Crying is one of the main ways infants communicate. Your baby's loud wails let you know that he or she is hungry, wet, overtired, uncomfortable, or sick. Once you take care of the need in question, your baby should calm down.
Yet some babies keep crying long after they've been fed, changed, and cared for. Instead of calming down, they cry even more intensely. Sometimes babies pull up their legs and pass gas during these screaming fits.
Inconsolable crying, with or without gas, may be caused by colic.
As a parent, it's upsetting, especially when you've tried everything you can think of to stop the tears.
Colic usually isn't a sign of anything serious, though, and it's very common. Up to 40% of infants have it.

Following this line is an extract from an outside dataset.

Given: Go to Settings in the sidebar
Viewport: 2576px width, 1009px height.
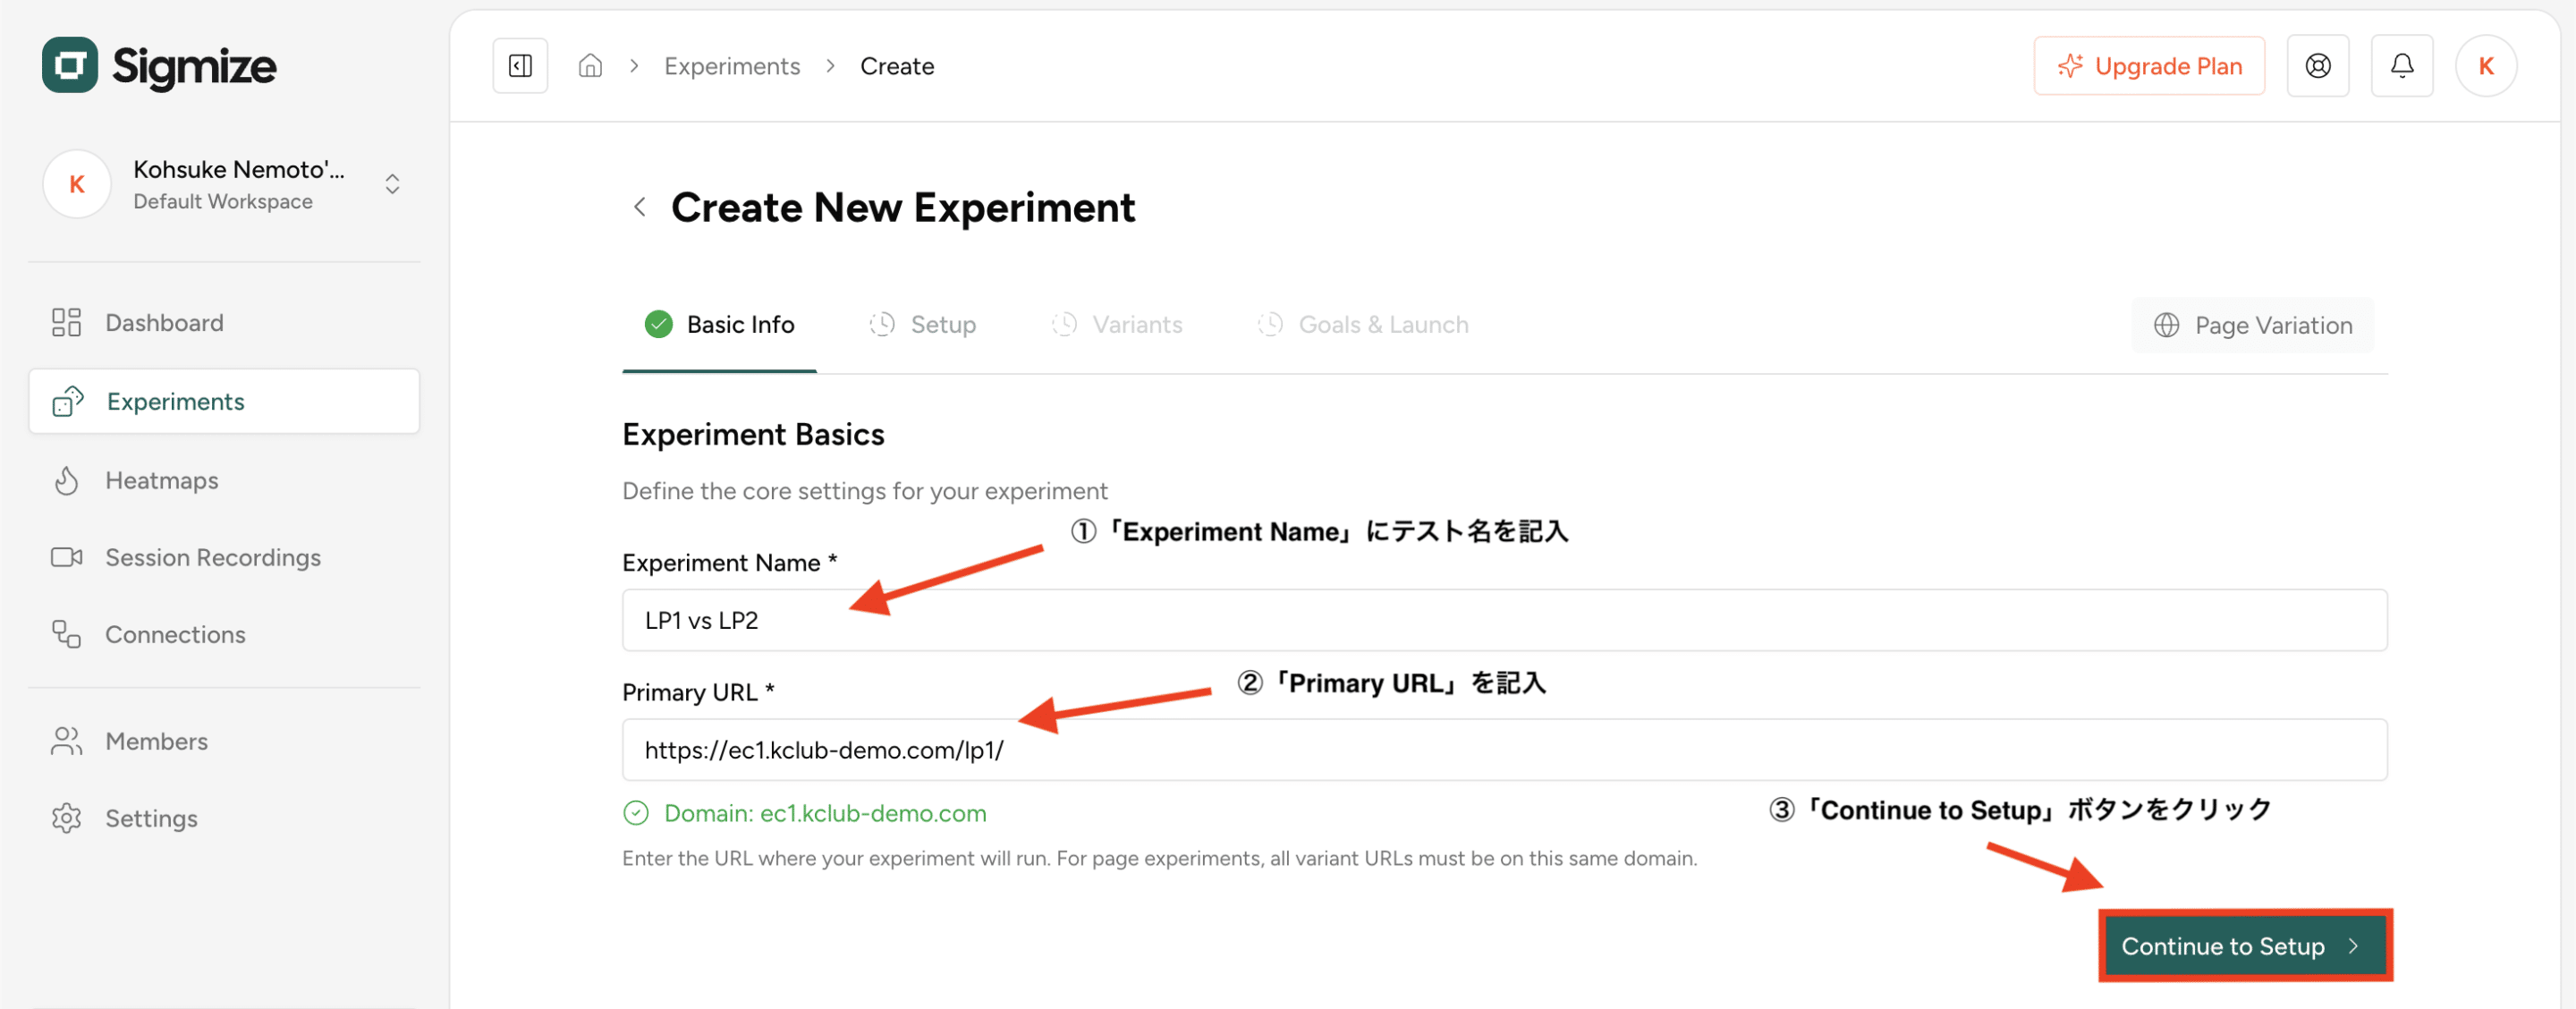Looking at the screenshot, I should tap(151, 818).
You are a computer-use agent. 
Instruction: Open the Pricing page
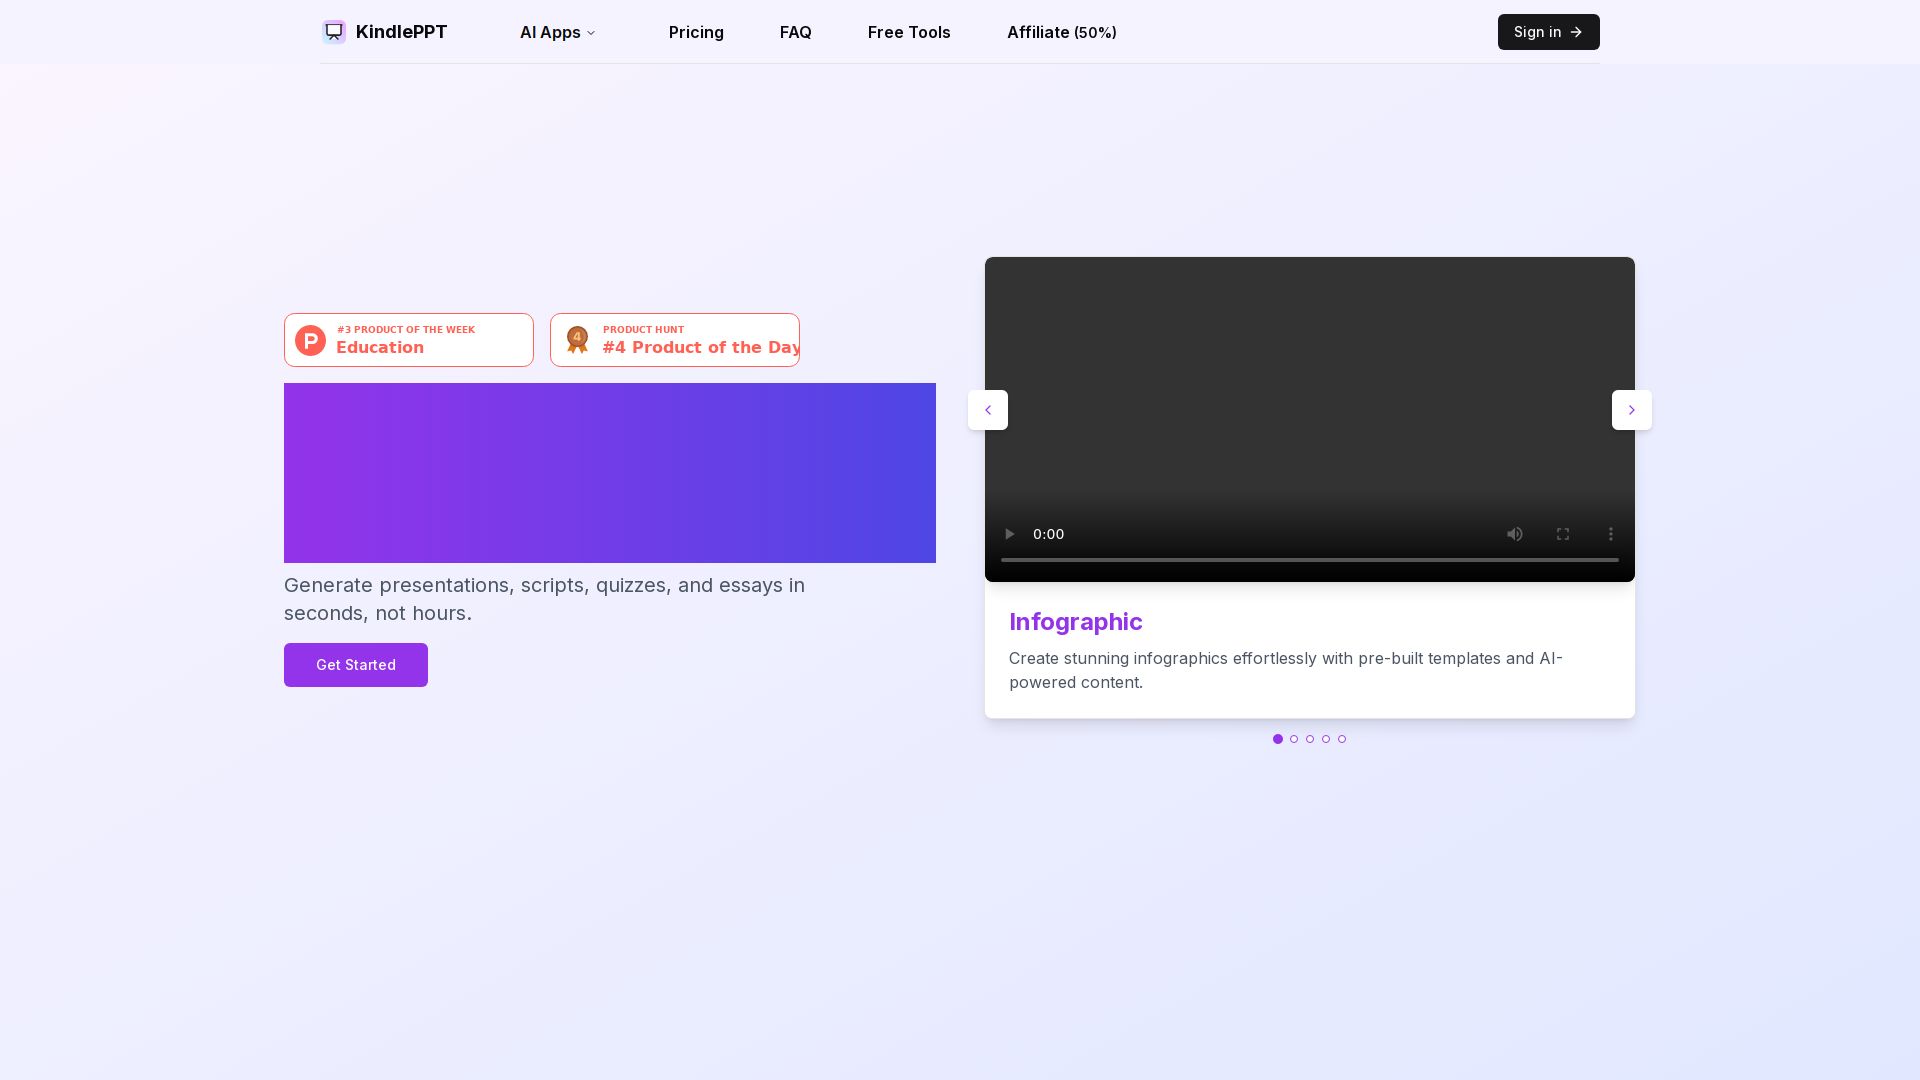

The crying spells should subside within a few months.
What Is Colic?
Colic is a term used to describe babies who cry and cry and can't be comforted. These crying spells often start when babies are around 2 to 3 weeks old.
Babies who have colic:
Start crying suddenly and for no obvious reason
Often cry in the early evening, although the crying can start at any time of the day
Cry for more than 3 hours a day, on more than 3 days a week, for more than 3 weeks
Sometimes have a swollen belly and may pull up their legs to their chest and pass gas
Are hard to soothe
Doctors aren't exactly sure what causes colic. But babies who have colic may:
Become easily overwhelmed by lights, sounds, and other stimulation
Be more sensitive to a food their mother is eating, such as soy or dairy, if they are breastfeeding
Have trouble consoling themselves
Colic isn't an illness, although some babies do cry a lot when they are sick.
Which Babies Get Colic?
Any baby can get colic. It doesn't matter whether the baby is breastfed or bottle-fed. About the same number of baby boys and girls get colic.

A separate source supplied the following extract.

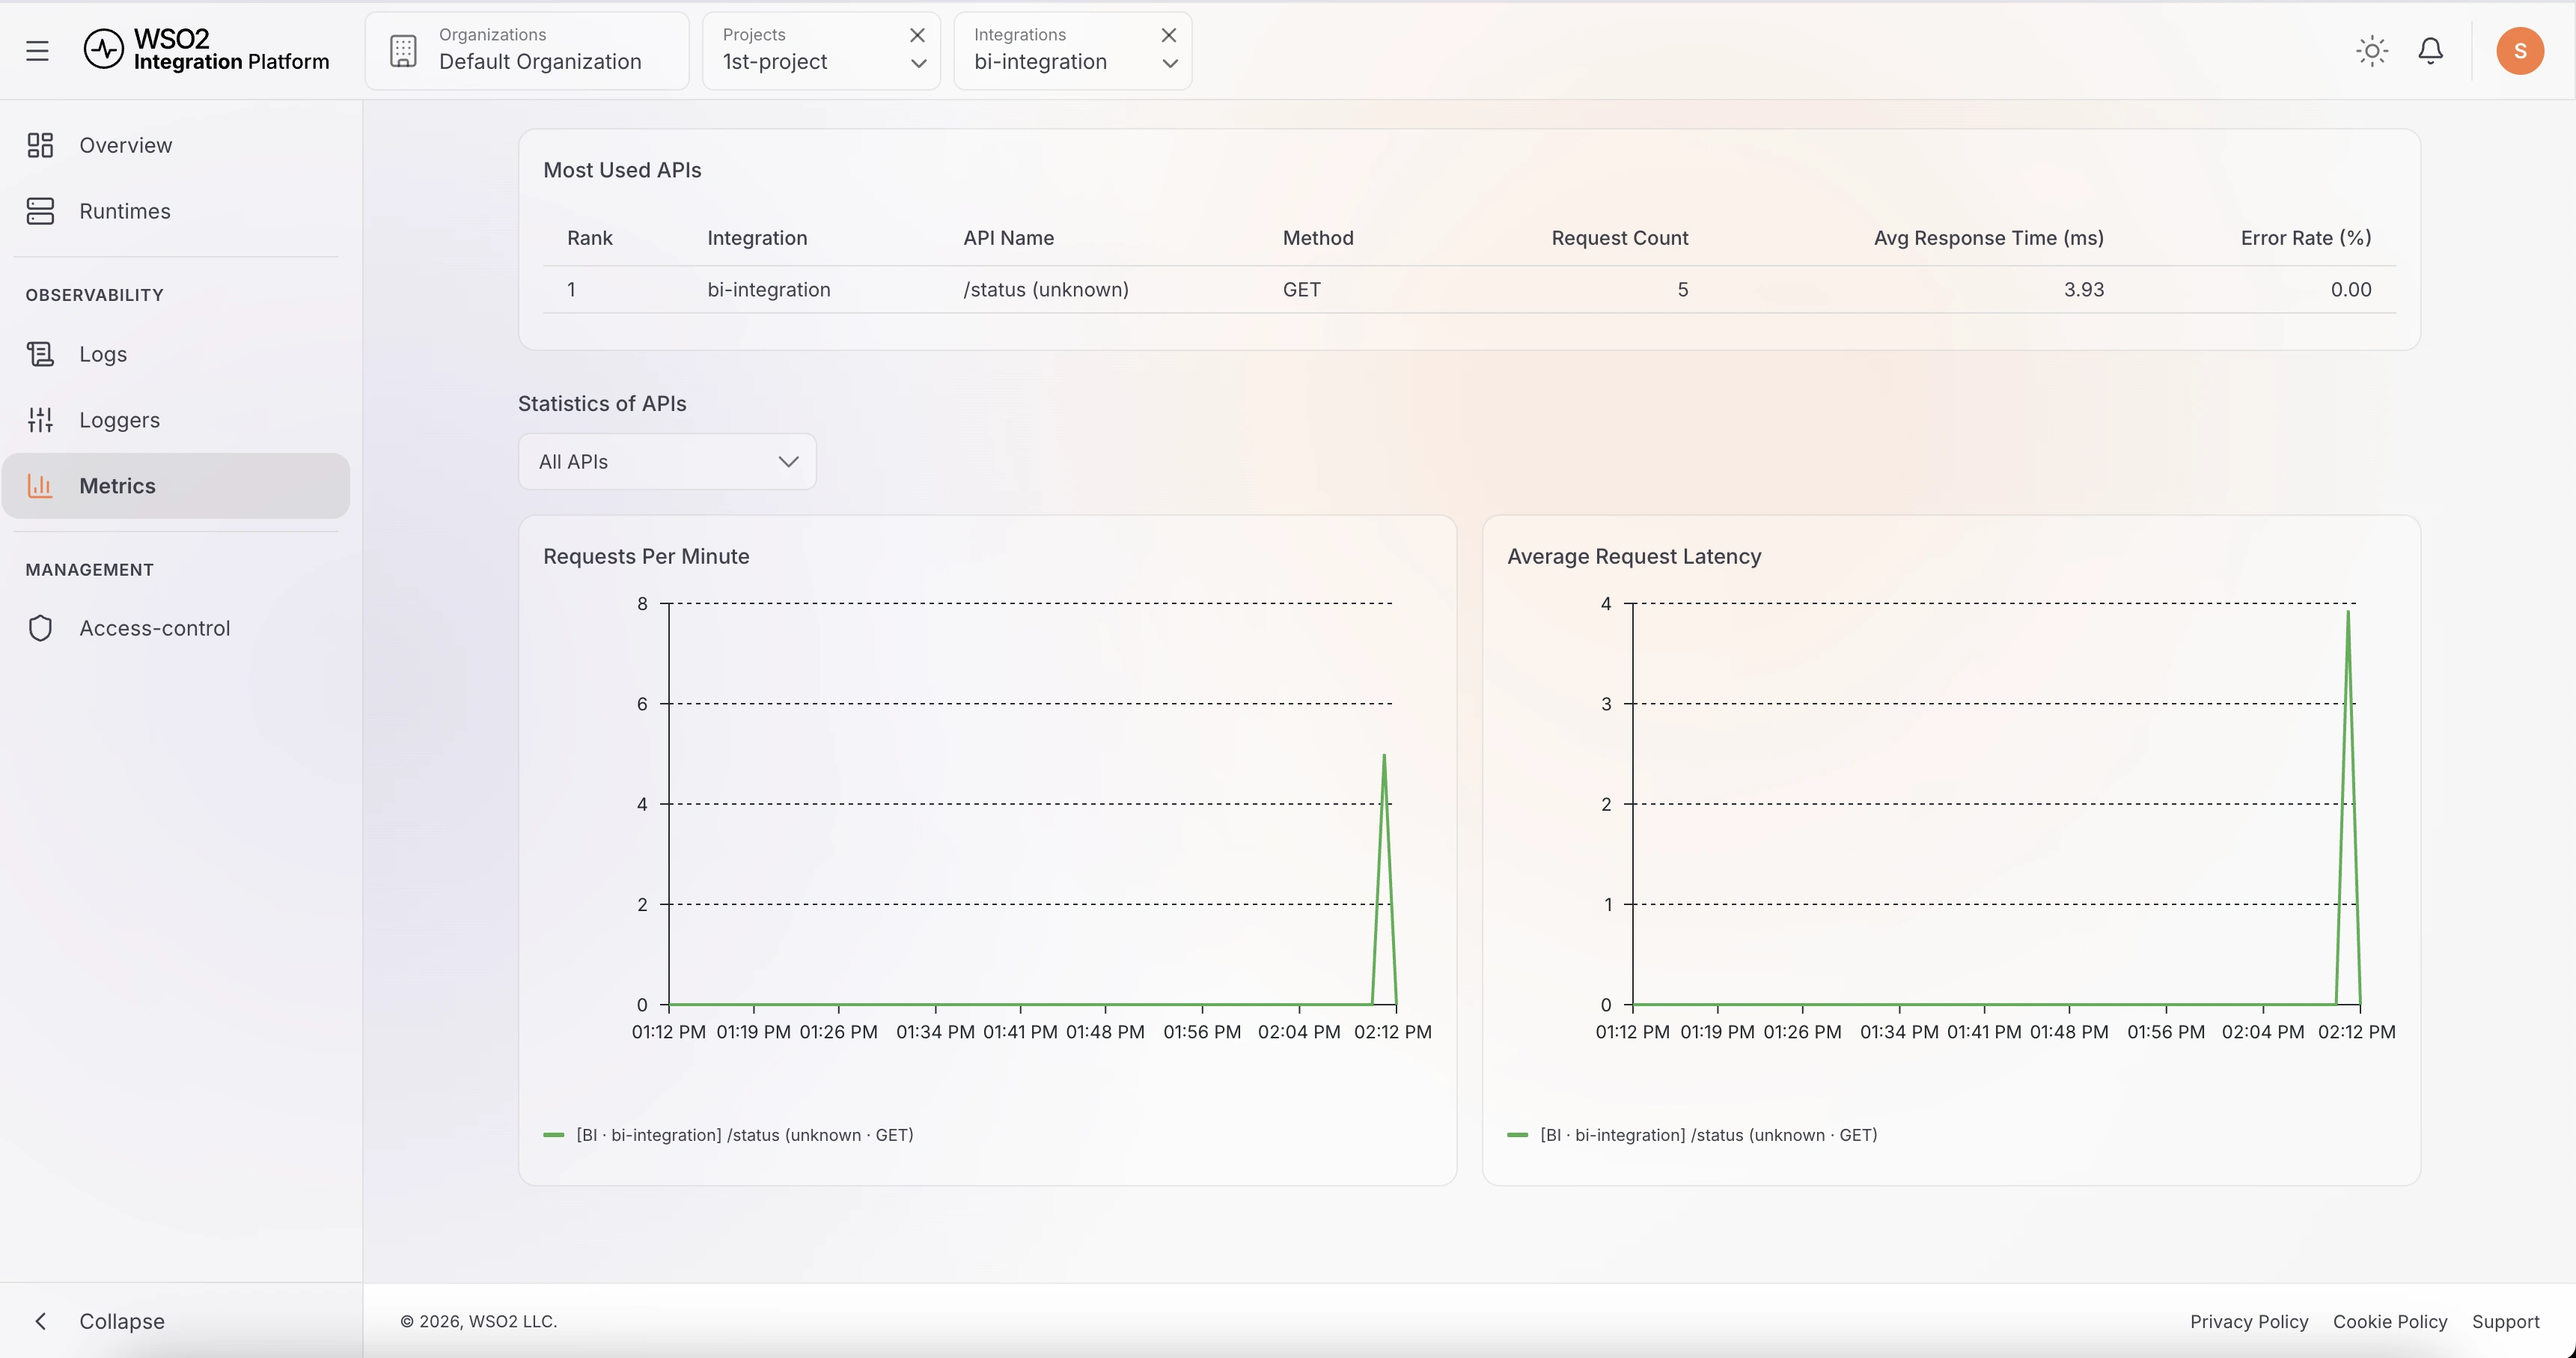Viewport: 2576px width, 1358px height.
Task: Open the All APIs dropdown
Action: click(667, 462)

Babies may be more likely to get colic if they:
Eat too much or too little
Eat too quickly or swallow too much air while nursing, which causes gas
Have an allergy to formula or to a food in their mother's diet if they are breastfed
Live in a stressful environment
Start eating cereal too early -- before 4 months
At What Age Does Colic Stop?
Colic should go away on its own. In most babies, colic stops by about age 3 or 4 months.
But some babies will have these crying spells for 6 months or more. If your baby keeps crying for hours at a time after he or she is more than a few months old, your baby may have another health condition that needs to be treated.